The Liber introductorius anatomiae is arranged according to the medieval pattern of anatomy established by Mondino, that is, an approach to the subject derived from the necessity of dissecting the most perishable organs first. It is based partly on the work of earlier writers, especially Galen, and partly on its author’s own dissections carried out in the convent of SS. John and Paul (fols. 26r, 56v) and the hospital of SS. Peter and Paul(fols. 10r, 26r) in Venice as well as others performed on the bodies of stillborn infants(fols. 7v, 43v).

Since Massa was over fifty years old when he composed his book, its text does not reflect to any large degree the alterations in favor of classical anatomical terminology that the humanists were introducing at the time. Nevertheless he was the first to employ the term panniculus carnosus(for. 8r). Of his descriptions it may be said that he provided a relatively good account of the abdominal wall, noted the tendinous intersections of the rectus abdominis muscle(fol.11v), and referred very briefly to the inguinal canal (fol. 13r). He described the intestinal canal with some accuracy (fols. 18v–23r), including an account of the appendix, which he thought tended to disappear with maturity (fols.20v–21r). He mentioned the variation in size of the spleen in ailments involving that organ, declaring that he had observed it “very large and extending into the lower parts”(fol. 26v). He declared the liver to be divided usually into five lobes, although sometimes finding it undivided or divided into only two parts (fol. 27r), but asserted that the portal vein is always divided into five main branches (fol. 27r). In his description of the kidneys he proved by blowing through a reed that the cavity of the renal veins is not continuous with that of the sinus of the kidney (fol. 31v). This contribution was important, even though the fact had been alluded to earlier by Berengario da Carpi, since the kidneys were usually thought to be filters straining urine out of blood. Massa held that the right kidney is normally higher than the left, although he declared that he had twice seen the reverse (fol. 32r). He briefly noted the difference in the levels of orgin of the spermatic vessels on two sides (fol. 33r)—a fact known to Mondino—and made brief reference to the prostate (for. 34r), the first reference to that organ. He denied the belief in the seven-celled uterus, declaring the uterus to contain only a single cavity (fol.45r).
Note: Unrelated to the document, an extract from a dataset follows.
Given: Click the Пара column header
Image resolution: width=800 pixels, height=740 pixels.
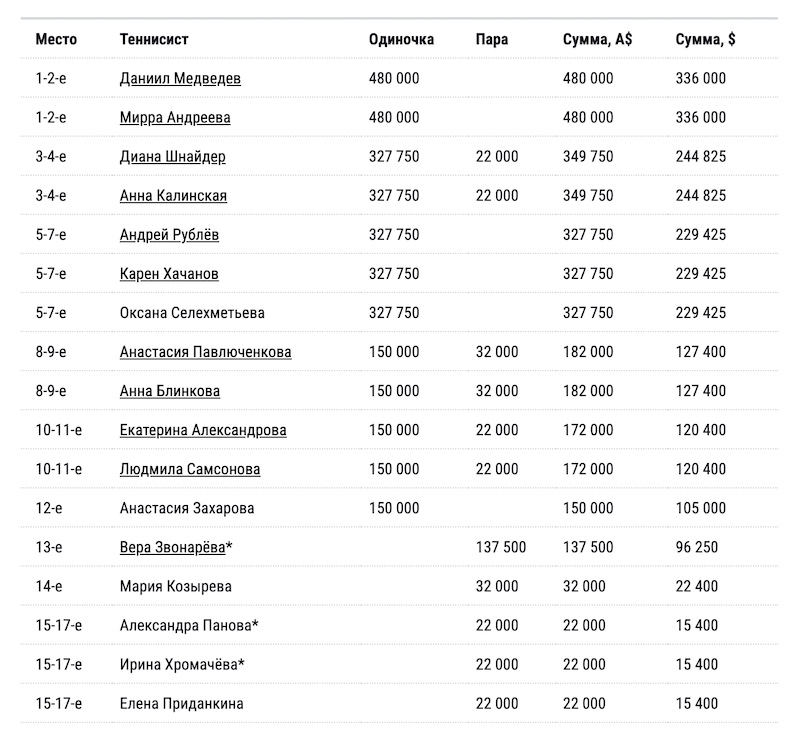Looking at the screenshot, I should coord(492,39).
Massa gave credence to the existence of the rate mirabile in the human brain, but admitted that there was disagreement on this matter, and wrote “some dare to say that this rate is a figment of Galen…but I myself have often seen and demonstrated it… thought sometimes I have found it to be very small” (fols. 89v–90r). Generally speaking, Massa’s long description of the brain was traditional and unsatisfactory. On the other hand Massa was the first after Berengario da Carpi to refer to the malleus and incus, although his short statement refers to both ossicles under the work malleolus (fols. 93r–v). Thus he left to Vesalius the opportunity of providing better and more appropriate names.
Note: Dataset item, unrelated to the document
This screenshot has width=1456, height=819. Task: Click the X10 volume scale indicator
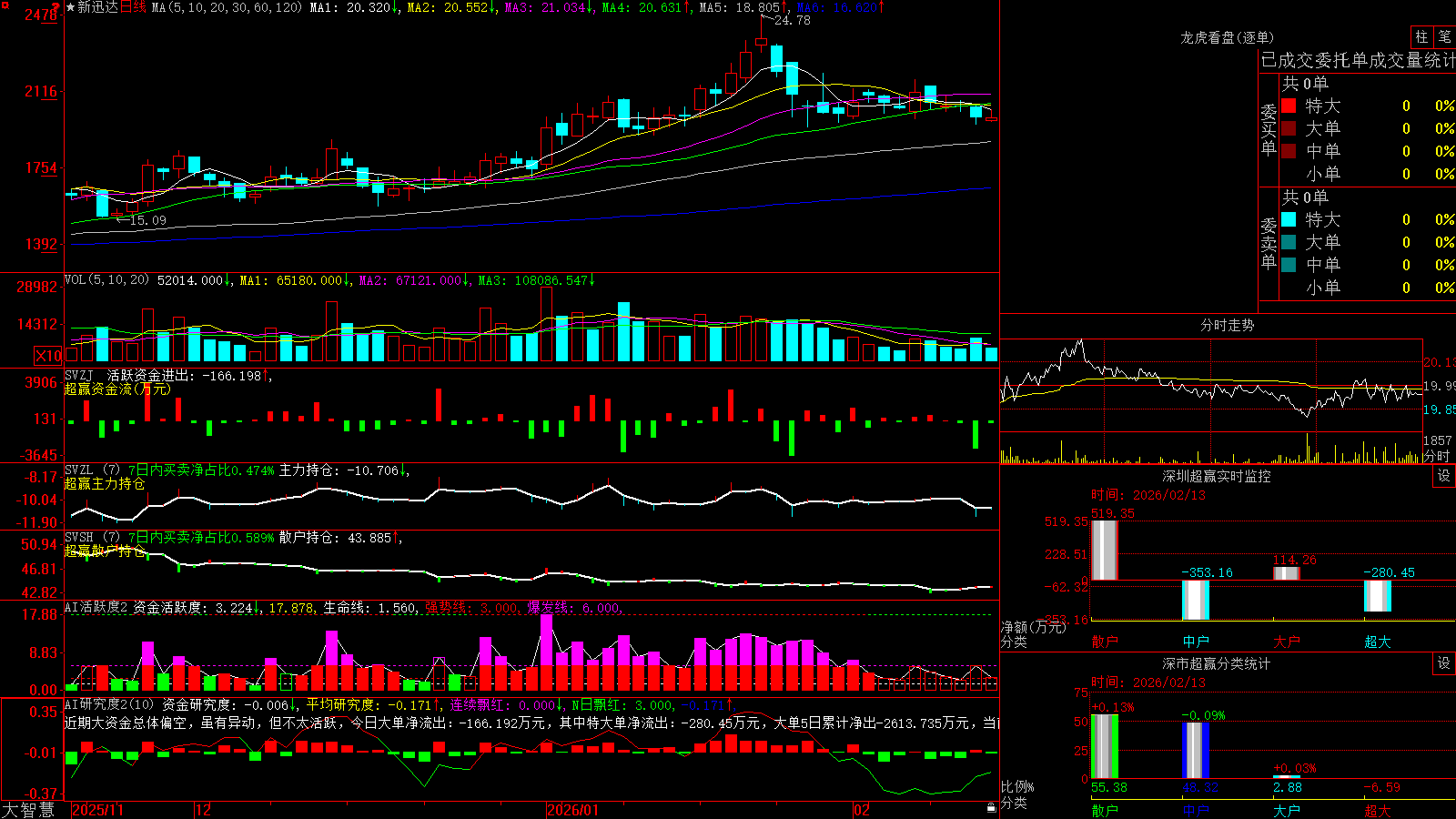pyautogui.click(x=48, y=356)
Within its limits, and despite a considerable residue of Galenic anatomy, the Liber introductorius anatomiae contains shrewd observations often tempered by curious errors. For examples of the latter, it describes certain nonexistent cardiac valves (fol. 55v), and Massa asserted that he had sometimes found a third ventricle in the heart (fol. 56r). Despite its merits the book is distinctly pre-Vesalian. The reissue of the book in 1559 was unsuccessful.

BIBLIOGRAPHY

In addition to a few autobiographical notes in the Liber introductorius anatomiae, what further information there is on the life of Massa is in Luigi Nardo, “Dell’anatomia in Venezia,“in Ateneo Veneto, fasc. 2–3 (1897), with additional notes by Cesare Musatti. The full title of Massa’s anatomical treatise is Liber introductorius anatomiae, sive dissectionis corporis humani, nunc primum ab ipso auctore in lucem aeditus, in quo quamplurima membra, operationes, & utilitates tam ab antiquis, quam a modernis praetermissa manifestantur. Venetiis in vico sancti Moysi, aput [sic] signum archangeli Raphaelis, in aedibus Francisci Bindoni, as Maphei Pasini, socios [sic], accuratissimae [sic] impressum. Mense Novembri, MDXXXVI. The reissue of 1559 was also published in Venice, Ex officina stellae Jordani Zilleti.